La caution est le premier point de friction au comptoir. Le loueur bloque une somme sur la carte bancaire du conducteur principal, sans la débiter : c'est une empreinte, libérée quelques jours après la restitution du véhicule. Le montant varie de trois cents à plus de deux mille euros selon la catégorie de voiture.
Il ne faut pas confondre caution et franchise. La franchise est la part des dommages qui reste à votre charge en cas de sinistre, même si le véhicule est assuré. C'est elle qui détermine le risque réel : une franchise de mille cinq cents euros signifie qu'un simple pare-chocs rayé peut vous être facturé jusqu'à ce montant.
Réduire la franchise, à quel prix
Les agences proposent systématiquement un rachat de franchise, partiel ou total, facturé entre dix et trente euros par jour. Sur une location d'une semaine, la note grimpe vite. Deux alternatives existent : les assurances tierces spécialisées, nettement moins chères mais qui remboursent après coup, et la garantie incluse dans certaines cartes bancaires haut de gamme, à condition d'avoir réglé la location avec cette carte.
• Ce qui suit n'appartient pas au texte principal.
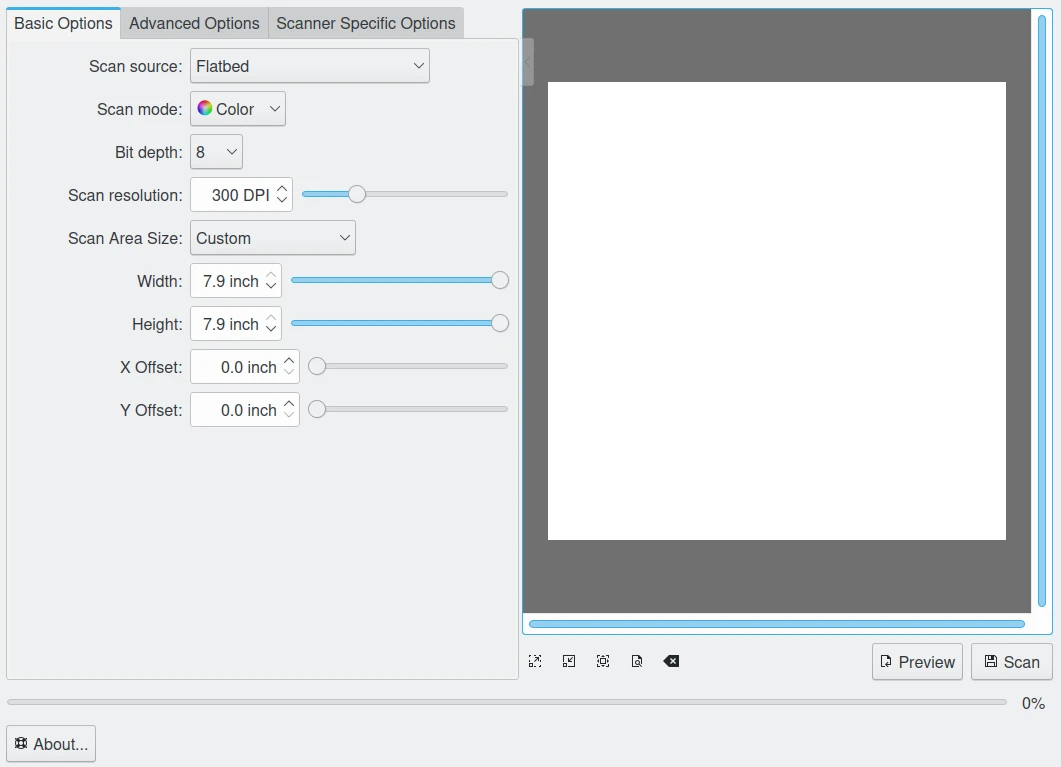Click the X Offset input field

(236, 367)
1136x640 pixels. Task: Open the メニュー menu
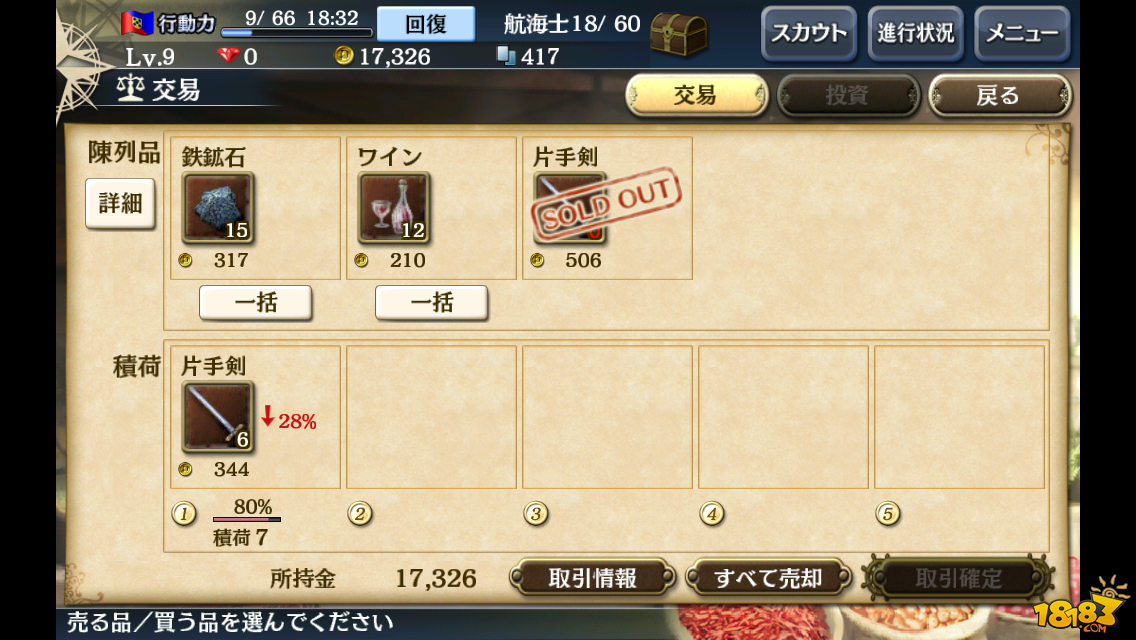(1022, 33)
Point important : la plupart des loueurs exigent une carte de crédit au nom du conducteur, en relief. Une carte de débit ou une carte prépayée est souvent refusée, ce qui peut faire annuler la réservation sur place, notamment dans les agences de Paris Roissy ou de Nice.
Enfin, l'état des lieux protège autant que l'assurance. Photographiez le véhicule sous tous les angles au départ comme au retour, en notant chaque rayure existante sur le bon de location. En cas de litige, ces images font la différence face à une facture de remise en état contestée.
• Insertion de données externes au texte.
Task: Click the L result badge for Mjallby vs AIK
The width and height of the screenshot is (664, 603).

Un dernier conseil avant de partir : vérifiez la politique de carburant inscrite au contrat. La formule plein à plein reste la plus économique, alors que le plein prépayé se facture souvent au-dessus du prix à la pompe, sans remboursement du carburant restant. Contrôlez aussi le niveau indiqué sur la jauge au moment du départ, car un plein incomplet vous sera réclamé au retour.